Angélica was one of Manoel de Oliveira's projects whose funding was repeatedly denied, forcing him into a 14-year hiatus until The Artist and the City (1956). Oliveira submitted the project to the Secretariado Nacional de Informação, the censorship body of the Salazar regime (Estado Novo). The filmmaker never received a response. He later considered that "A story like this had nothing to please the regime. It served them neither politically nor as a distraction for the people [...]. The plot must have seemed to them a veiled denunciation of a totalitarian government that clipped the wings of freedom".'

In 1988, the Cinemateca Portuguesa (Lisbon) published "Some unrealized projects and other texts - Manoel de Oliveira", which includes the screenplay of Angélica, among others, such as Bruma (1931), Os Gigantes do Douro (1934), Prostituição (1940) and Saltimbancos (1944).'

The screenplay was also published in France under the title "Angélica (1954): Un découpage" in 1993. An English language translation was published in 1998. In the preface to this edition, Oliveira describes how Maria Antónia's death inspired the narrative: "We received a phone call […] informing us that Maria Antónia had felt unwell. […] As they knew I always had a camera in the glove compartment of my car, they asked me to take a photograph, saying that the deceased looked very beautiful […] My camera was a pre-war Leica, whose focus was achieved through a viewfinder where the image unfolds and overlaps […]. This specific focusing exercise gave me the strange impression of seeing a soul leaving the body".

=== Pre-production ===
In the 21st century, French producer Leon Cakoff convinced Manoel de Oliveira to return to the project. He sought to adapt the argument with contemporary elements, adding possibilities that cinema could not allow it in the 1950s.

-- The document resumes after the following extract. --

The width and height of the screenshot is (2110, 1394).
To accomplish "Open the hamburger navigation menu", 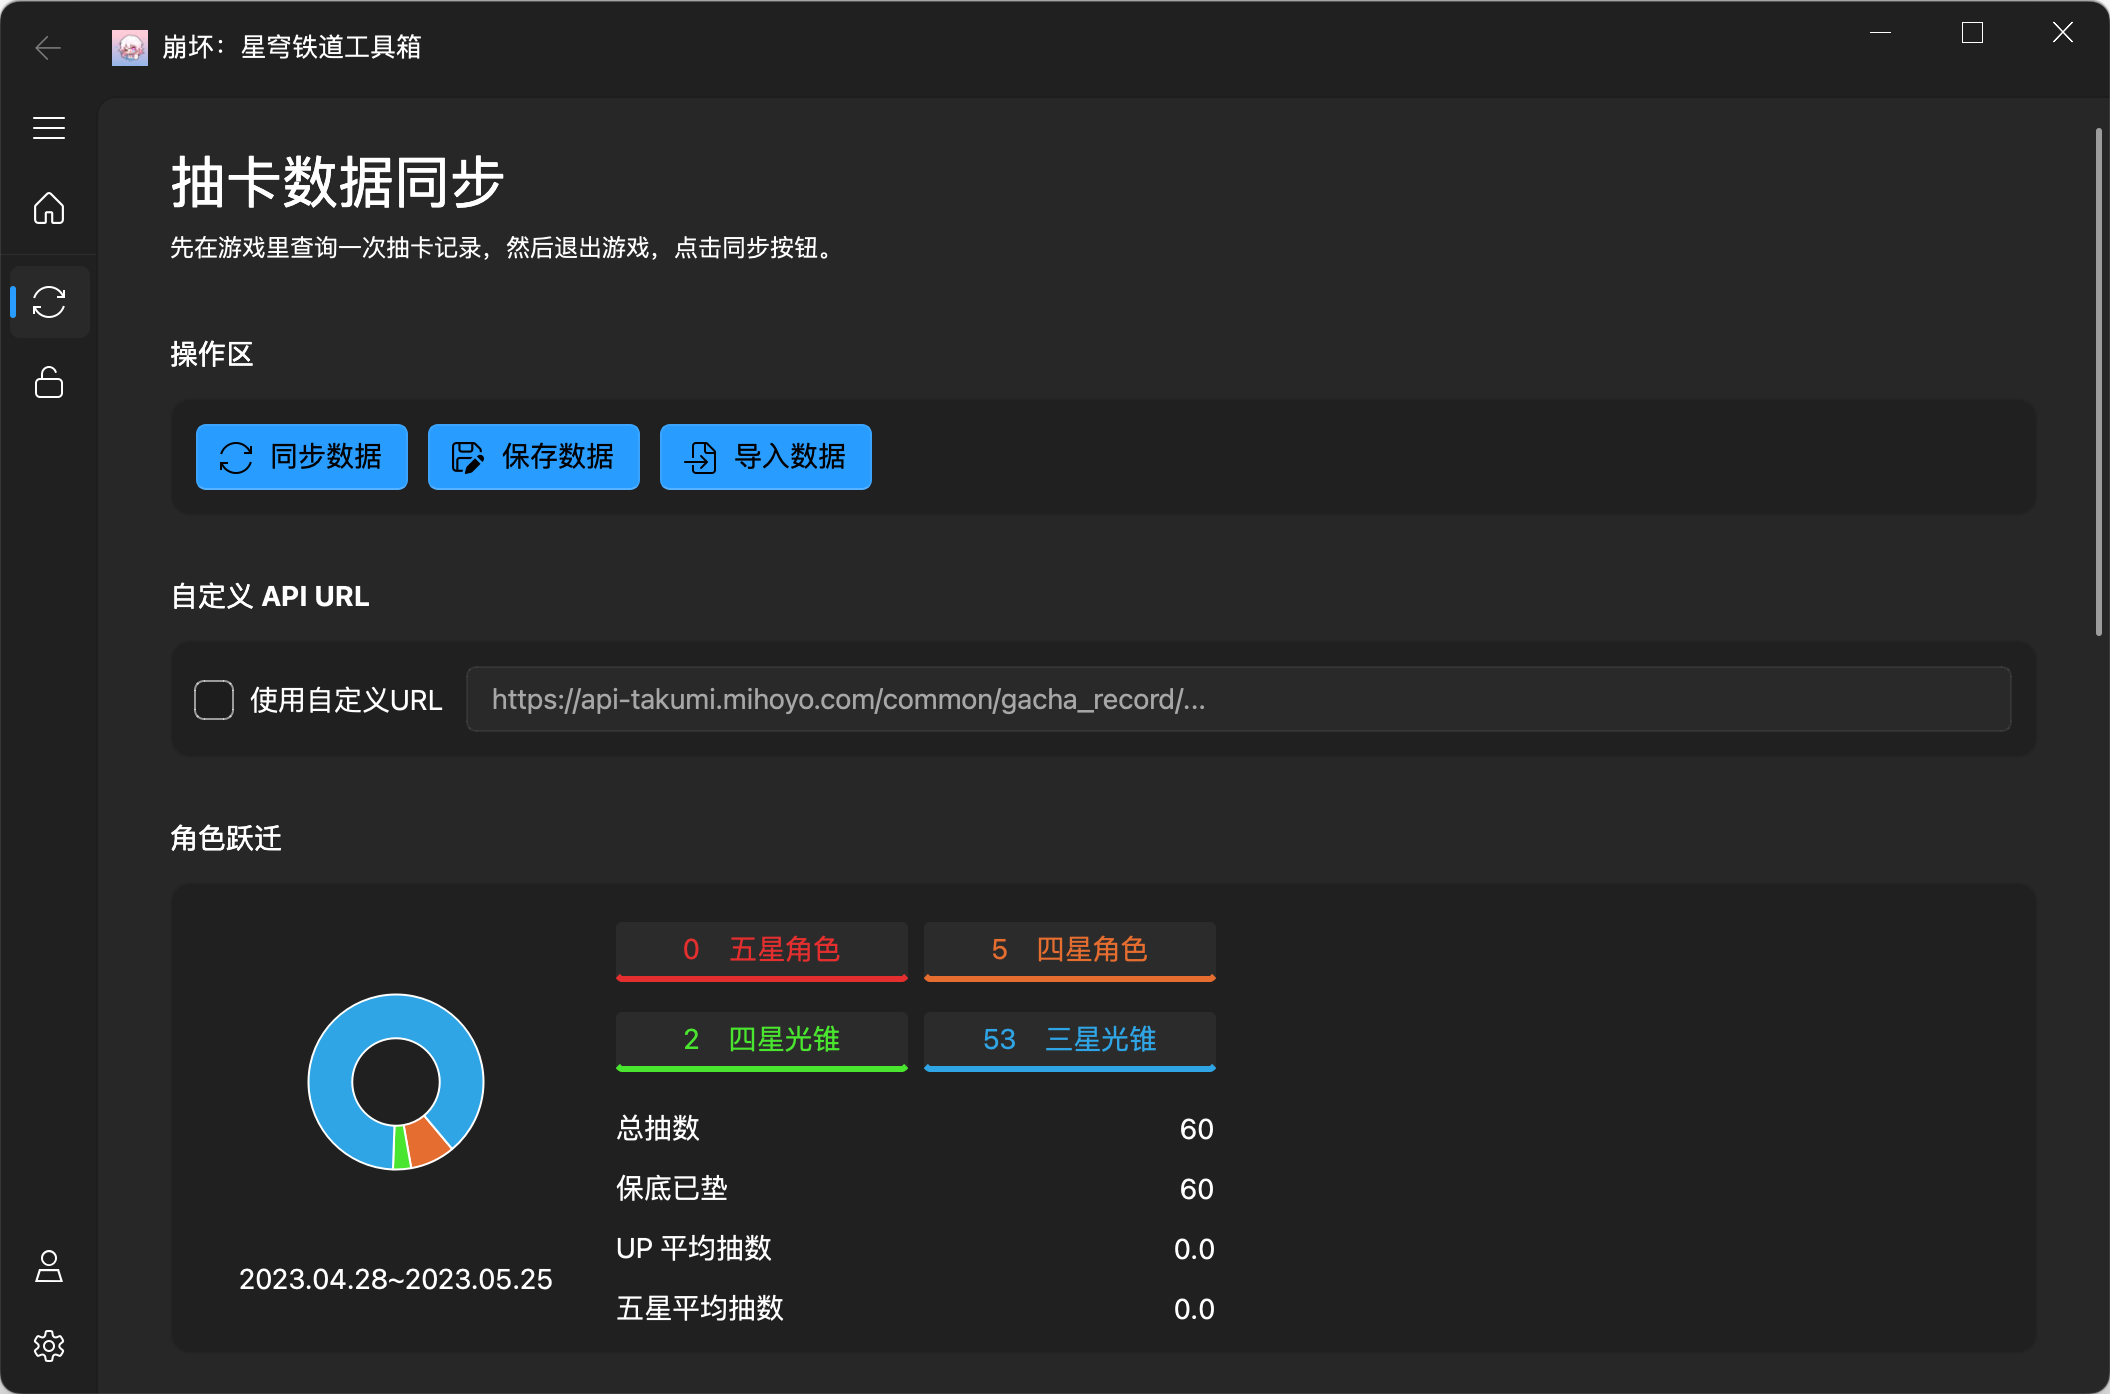I will pyautogui.click(x=48, y=127).
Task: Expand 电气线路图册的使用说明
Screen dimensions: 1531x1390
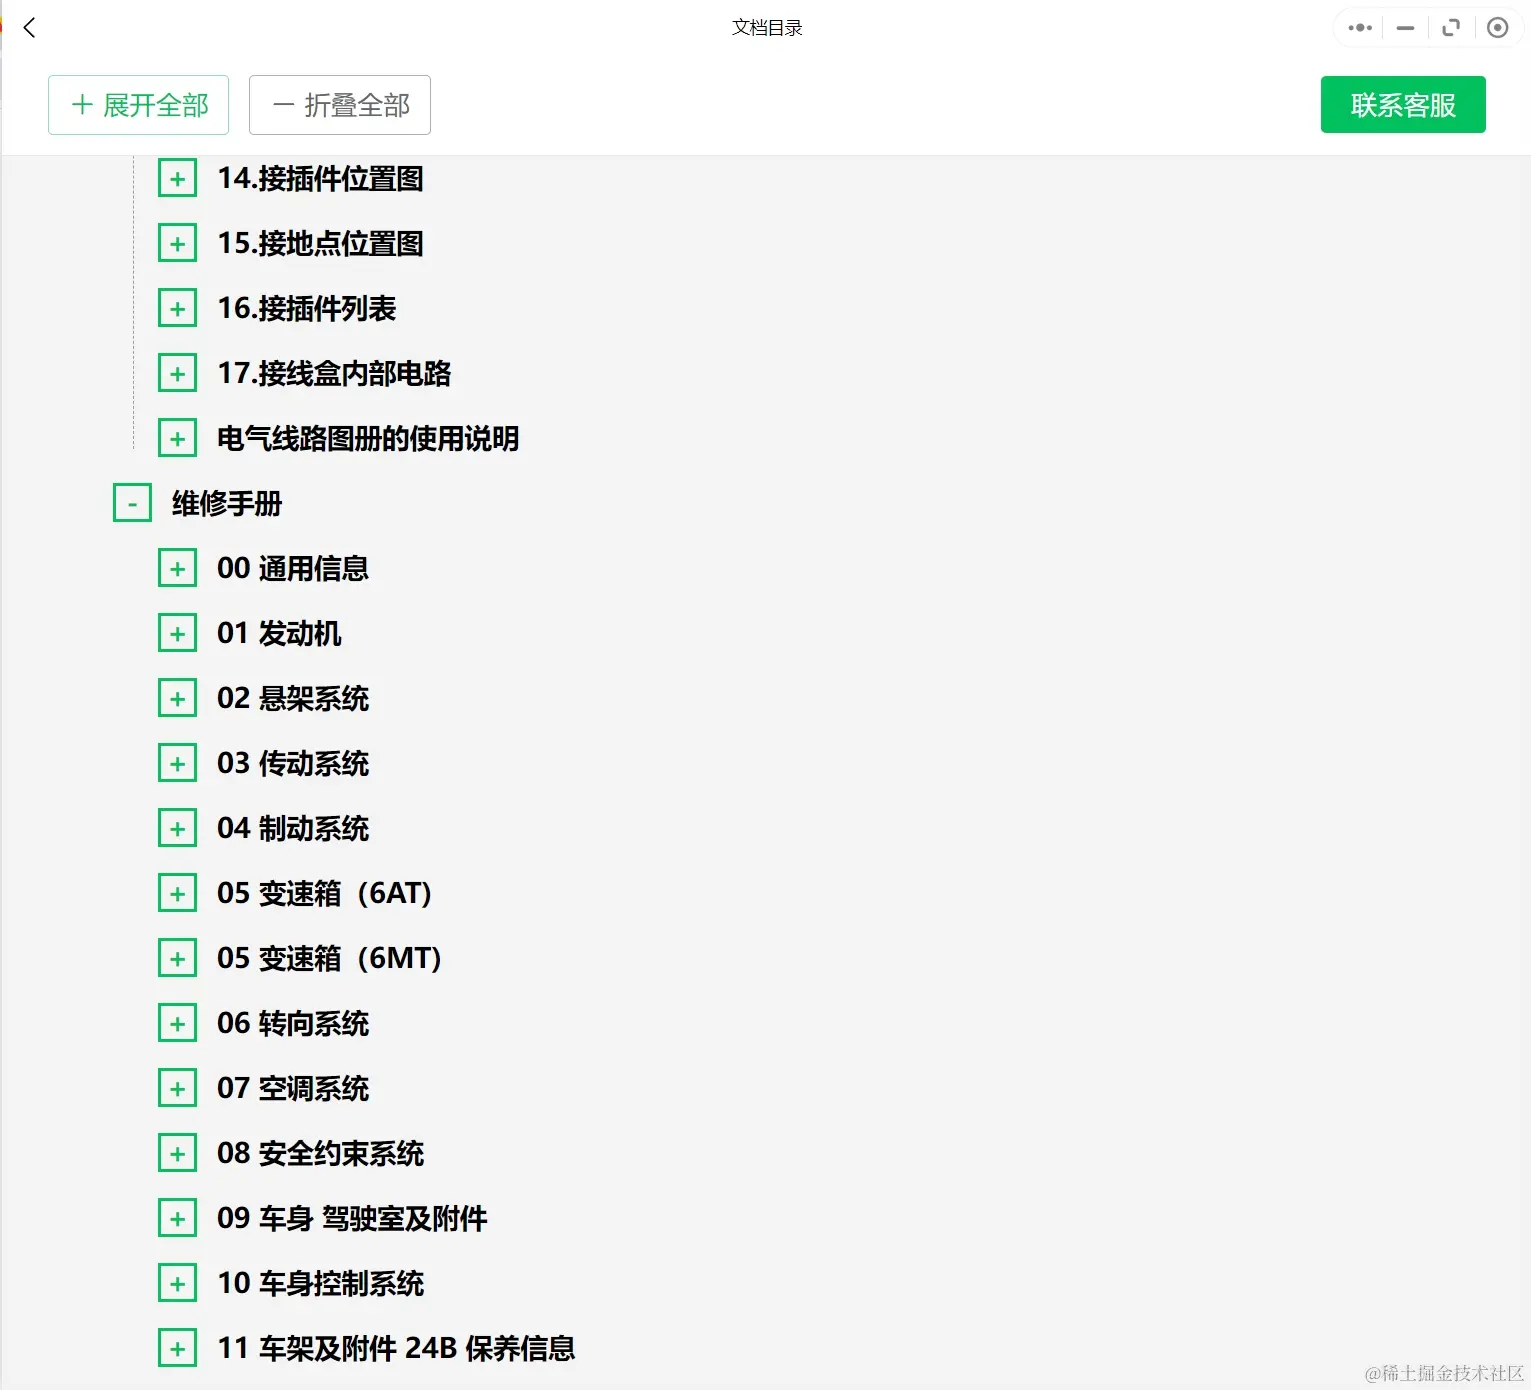Action: coord(178,438)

The film was a co-production between Portugal, France and Spain. It was produced by Filmes do Tejo II (Portugal), Eddie Saeta SA (Espanha), Les Films de l’Après-Midi (França), with the support of the São Paulo International Film Festival (Mostra SP). In partnership with Instituto do Cinema e Audiovisual (ICA), RTP, Centre national du cinéma et de l'image animée, Calouste Gulbenkian Foundation, Ibermedia Program, Institute of Cinematography and Audiovisual Arts (ICAA), Fundo Nacional da Cultura (FNC) and the Ministry of Culture (Brazil).

== Release ==
The Strange Case of Angelica was selected for the 2010 Cannes Film Festival, where it premiered as the opening of the Un Certain Regard section on 13 May. It was also selected for the 2010 Karlovy Vary Film Festival, the 2010 Toronto International Film Festival, 2010 New York Film Festival, 2010 São Paulo International Film Festival, among others.

It was theatrically released in France by Epicentre Films on 6 March 2011, and in Portugal by ZON Lusomundo on 28 April.

==Reception==

=== Box office ===
Upon its premiere in France, the film attracted 32,674 viewers in theaters, and was the European country with more tickets sold. Spain followed with 6,019 viewers, and Portugal had a total of 2,724 viewers sold.

=== Critical response ===
Keith Uhlich of Time Out New York named The Strange Case of Angelica the sixth-best film of 2010, calling it "the greatest man-falls-in-love-with-a-ghost story ever directed by a 101-year-old."

In France, Cahiers du Cinéma listed it as the second-best film of 2011. Cahiers later named The Strange Case of Angelica the tenth-best film of the 2010s.